Reporting back from GrassRoots Festival:
We love GrassRoots as much as anyone, and appreciate with amazement how, for four days, the Trumansburg Fairgrounds becomes a beautiful, intensified reflection of this creative, loving community.
We also appreciate how four days of camping can rekindle your love for your bed, your routine, and porcelain.
The most exciting thing each year at the festival is to see who the breakout artist will be. In the past two years it has been the Avett Brothers and Musafir. This year it was no newcomer, but Hugh Masekela, the veteran jazz trumpeter from South Africa.
Most people who know Masekela at all will know him for his sole hit song, from the 1960's, "Grazing In the Grass." But his performance Saturday night showed him to be a consummate composer, bandleader, trumpeter, singer, stage presence, and ambassador of world music.

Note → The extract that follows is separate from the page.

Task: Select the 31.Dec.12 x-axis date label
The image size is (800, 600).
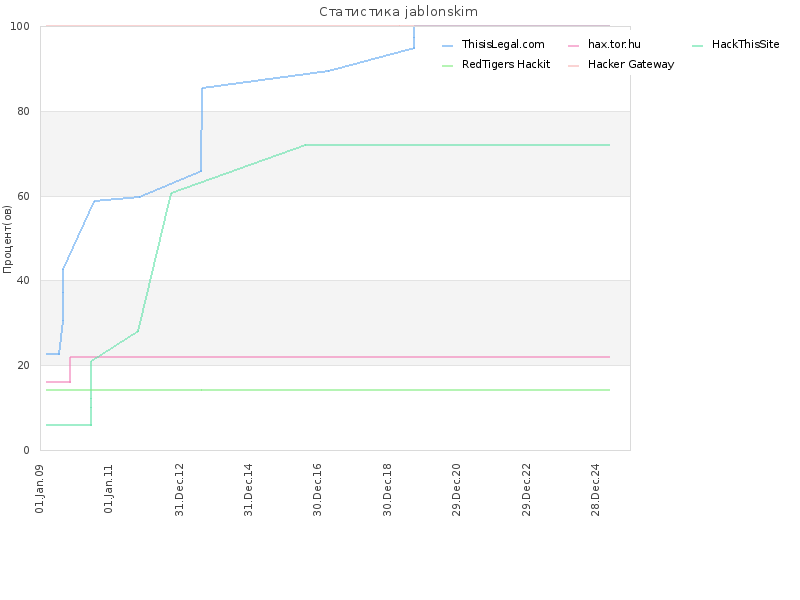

Masekela's playing, and even moreso his voice, had the strength and passion of someone decades younger. Our friend and keen appraiser of such things, Hollywood Joe, said, "It was like hearing Miles Davis and James Brown, at the top of their game, in one person."
Masekela enthralled the crowd with stories of defeating aparetheid in South Africa. He performed "Mandela," his anthem to his friend.
He elicited laughter with casually risque stage patter, and enthusiasm with talk of togetherness and love.
It was a great performance - and a lesson that newness, freshness, and impact are not provinces exclusively of the young.